"It is hard to see how you can prevent the bad actors from using it for bad things."
Geoffrey Hinton, as one of the foremost pioneers of artificial intelligence, is often hailed as the "godfather of AI." His seminal work in neural networks won him the attention of Google, where he's worked for over a decade, and eventually even a Turing Award, the most prestigious prize in computer science.
But now, in a new interview with The New York Times, Hinton reveals that he has left Google, warning of the dangerous implications of the very technology he innovated. A part of him, he says, regrets his life's work.
"I console myself with the normal excuse: If I hadn't done it, somebody else would have," Hinton told NYT.
"It is hard to see how you can prevent the bad actors from using it for bad things," he later added.

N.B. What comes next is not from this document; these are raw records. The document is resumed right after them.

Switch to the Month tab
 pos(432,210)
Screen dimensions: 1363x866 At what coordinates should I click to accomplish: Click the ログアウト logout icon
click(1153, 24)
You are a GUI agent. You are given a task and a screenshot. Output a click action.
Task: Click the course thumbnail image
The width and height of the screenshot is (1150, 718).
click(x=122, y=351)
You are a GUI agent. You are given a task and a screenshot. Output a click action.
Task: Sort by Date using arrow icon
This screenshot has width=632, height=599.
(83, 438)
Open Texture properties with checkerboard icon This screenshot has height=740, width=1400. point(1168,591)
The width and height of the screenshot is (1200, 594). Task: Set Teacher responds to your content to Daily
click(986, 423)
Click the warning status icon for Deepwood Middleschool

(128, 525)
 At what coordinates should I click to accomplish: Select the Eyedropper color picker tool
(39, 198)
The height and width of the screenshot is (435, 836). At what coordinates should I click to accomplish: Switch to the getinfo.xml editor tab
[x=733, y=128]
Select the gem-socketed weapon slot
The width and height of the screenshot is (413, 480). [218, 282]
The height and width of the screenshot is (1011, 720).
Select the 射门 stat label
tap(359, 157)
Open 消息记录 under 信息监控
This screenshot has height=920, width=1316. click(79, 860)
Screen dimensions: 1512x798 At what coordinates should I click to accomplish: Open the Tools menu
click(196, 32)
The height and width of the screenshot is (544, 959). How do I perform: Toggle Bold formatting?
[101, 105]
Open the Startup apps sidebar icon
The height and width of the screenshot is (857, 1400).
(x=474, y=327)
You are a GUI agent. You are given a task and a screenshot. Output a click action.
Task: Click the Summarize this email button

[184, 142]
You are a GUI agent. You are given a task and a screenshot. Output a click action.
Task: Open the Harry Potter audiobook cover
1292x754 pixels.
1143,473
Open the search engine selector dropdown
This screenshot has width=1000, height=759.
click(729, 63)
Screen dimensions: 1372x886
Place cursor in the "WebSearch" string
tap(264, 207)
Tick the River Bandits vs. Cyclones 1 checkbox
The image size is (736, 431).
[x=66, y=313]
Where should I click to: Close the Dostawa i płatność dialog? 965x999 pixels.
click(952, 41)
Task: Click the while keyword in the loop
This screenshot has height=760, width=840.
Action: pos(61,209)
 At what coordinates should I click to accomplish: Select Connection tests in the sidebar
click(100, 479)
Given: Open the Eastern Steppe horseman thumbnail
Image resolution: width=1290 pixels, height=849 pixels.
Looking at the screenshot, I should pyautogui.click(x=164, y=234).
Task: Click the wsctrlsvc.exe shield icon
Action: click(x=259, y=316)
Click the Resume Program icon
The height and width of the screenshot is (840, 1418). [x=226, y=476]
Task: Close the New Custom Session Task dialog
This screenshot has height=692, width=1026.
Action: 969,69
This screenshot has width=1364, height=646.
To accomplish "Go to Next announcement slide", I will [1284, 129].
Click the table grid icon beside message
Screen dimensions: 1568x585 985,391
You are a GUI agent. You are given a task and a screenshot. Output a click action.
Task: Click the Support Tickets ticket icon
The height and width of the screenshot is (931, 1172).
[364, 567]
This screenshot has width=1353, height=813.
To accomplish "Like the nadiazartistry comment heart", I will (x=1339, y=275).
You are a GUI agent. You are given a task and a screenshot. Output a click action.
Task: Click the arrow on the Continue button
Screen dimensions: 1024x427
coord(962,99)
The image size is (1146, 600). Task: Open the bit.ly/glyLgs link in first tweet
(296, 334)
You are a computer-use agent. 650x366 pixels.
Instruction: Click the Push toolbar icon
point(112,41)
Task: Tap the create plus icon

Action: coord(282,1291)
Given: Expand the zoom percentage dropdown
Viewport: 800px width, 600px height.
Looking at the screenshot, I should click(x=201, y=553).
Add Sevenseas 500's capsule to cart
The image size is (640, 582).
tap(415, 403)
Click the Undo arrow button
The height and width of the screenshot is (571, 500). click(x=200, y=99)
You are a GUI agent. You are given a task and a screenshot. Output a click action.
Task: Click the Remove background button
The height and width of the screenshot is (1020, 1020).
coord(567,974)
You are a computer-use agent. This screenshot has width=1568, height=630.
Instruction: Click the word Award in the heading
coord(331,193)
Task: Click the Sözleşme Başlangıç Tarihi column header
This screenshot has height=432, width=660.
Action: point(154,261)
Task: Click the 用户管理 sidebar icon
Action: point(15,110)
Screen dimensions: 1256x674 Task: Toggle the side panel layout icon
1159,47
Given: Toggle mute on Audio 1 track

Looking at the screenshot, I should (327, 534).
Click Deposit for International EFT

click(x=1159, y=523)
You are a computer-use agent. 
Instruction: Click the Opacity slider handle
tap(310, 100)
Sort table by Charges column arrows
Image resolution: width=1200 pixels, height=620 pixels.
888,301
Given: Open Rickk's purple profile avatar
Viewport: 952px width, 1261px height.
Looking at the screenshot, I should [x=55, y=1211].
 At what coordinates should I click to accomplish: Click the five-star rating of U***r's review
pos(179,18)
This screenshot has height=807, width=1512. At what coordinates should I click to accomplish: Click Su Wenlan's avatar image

He couldn't have chosen a more critical — and bold — time. The explosive rise of generative AI systems like OpenAI's ChatGPT and the capabilities of its latest GPT-4 model has had industry experts so worried that over 1,000 of them, including tech leaders like Elon Musk, recently signed an open letter calling for a moratorium on developing anything more advanced. For Hinton to chime in now is one hell of a foreboding omen, to say the least.
War for the Worst
According to Hinton, he told Google he was leaving last month, which wouldn't have been long after his interview with CBS in which he warned that we were at a "pivotal moment" for AI.
For the most part, Hinton considered Google a "proper steward" of AI until last year. Things took a turn for the worse when Microsoft, which has invested billions into OpenAI, released its Bing AI search engine powered by GPT-4, a potential direct threat to Google's dominance in search technology. Google, in turn, is now rushing to develop an AI integrated search of its own.
In addition to its threat to people's jobs, Hinton worries that this heating up AI arms race will lead to an internet so flooded by fake images and text that no one will "be able to know what is true anymore" — a threat that he considers immediate.
The real clincher, though, is that Hinton thinks that the day that AI gets smarter than humans and starts augmenting itself may dawn on us sooner than we think.
"The idea that this stuff could actually get smarter than people — a few people believed that," Hinton remarked.
"But most people thought it was way off. And I thought it was way off," he continued. "I thought it was 30 to 50 years or even longer away. Obviously, I no longer think that."